- What is required
From the line with "You are a computer-use agent." through the line with "Instruction: Select the June 2019 row", inclusive, return each line of the data below exactly and leave the rest out.

- Source data
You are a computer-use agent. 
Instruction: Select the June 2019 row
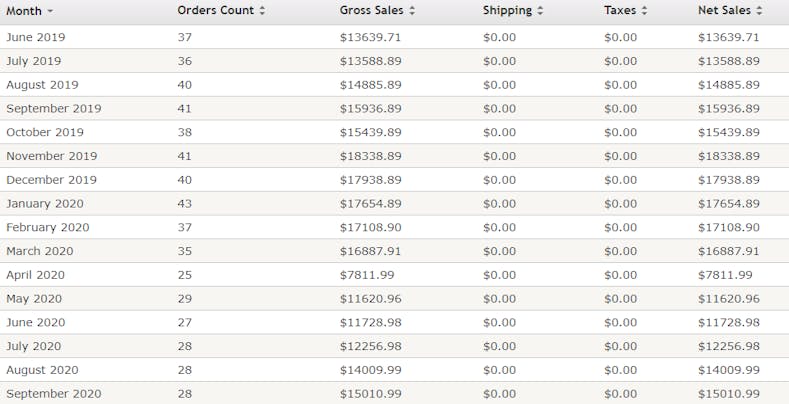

---

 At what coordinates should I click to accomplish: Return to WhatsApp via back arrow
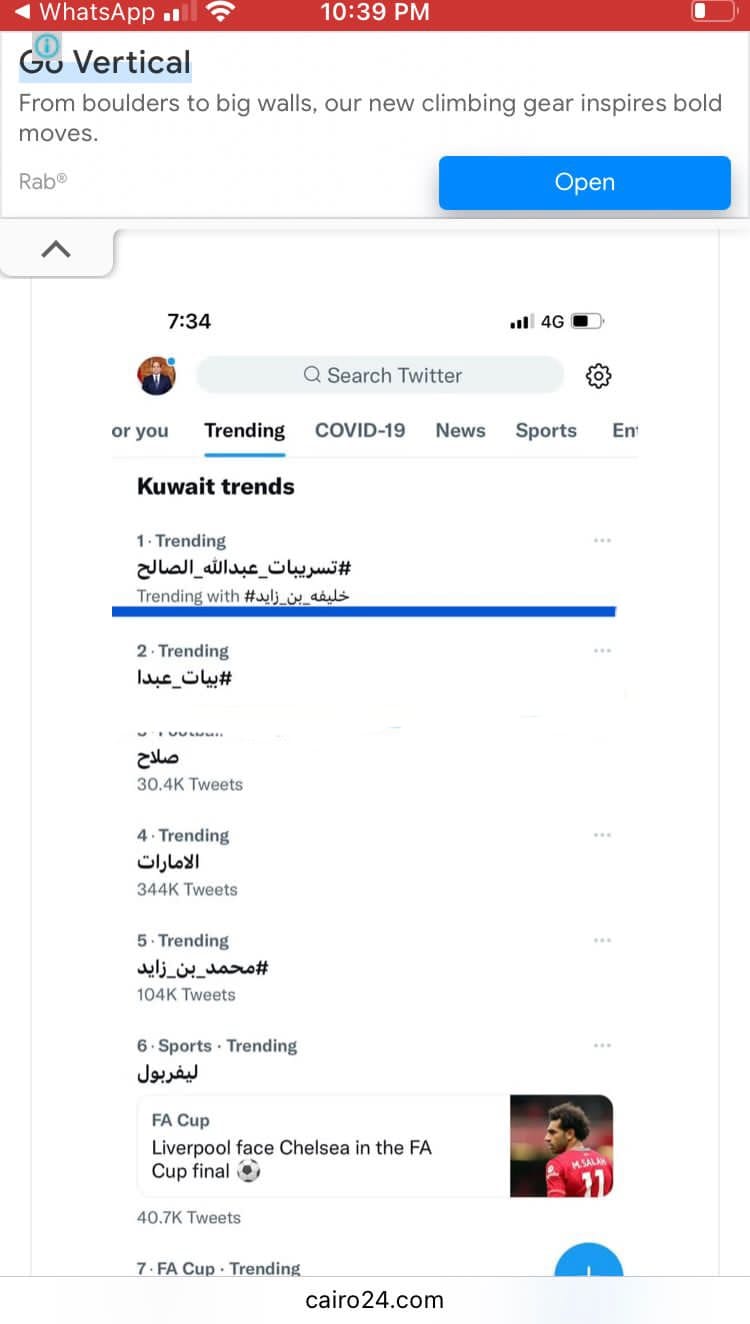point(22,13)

--

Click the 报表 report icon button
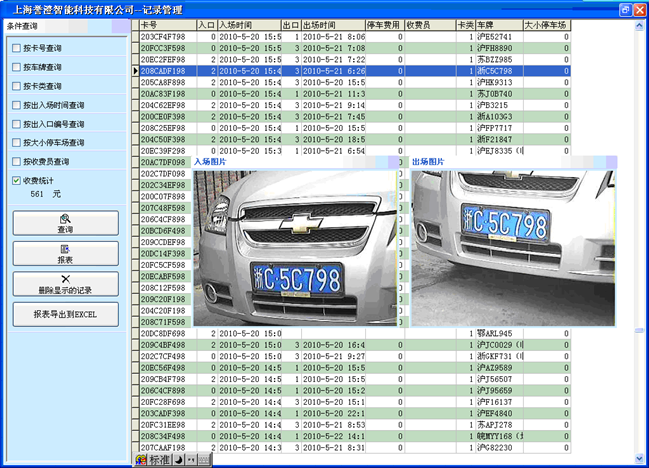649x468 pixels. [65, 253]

- Written solution
You are a computer-use agent. 
Instruction: Select the June 2019 row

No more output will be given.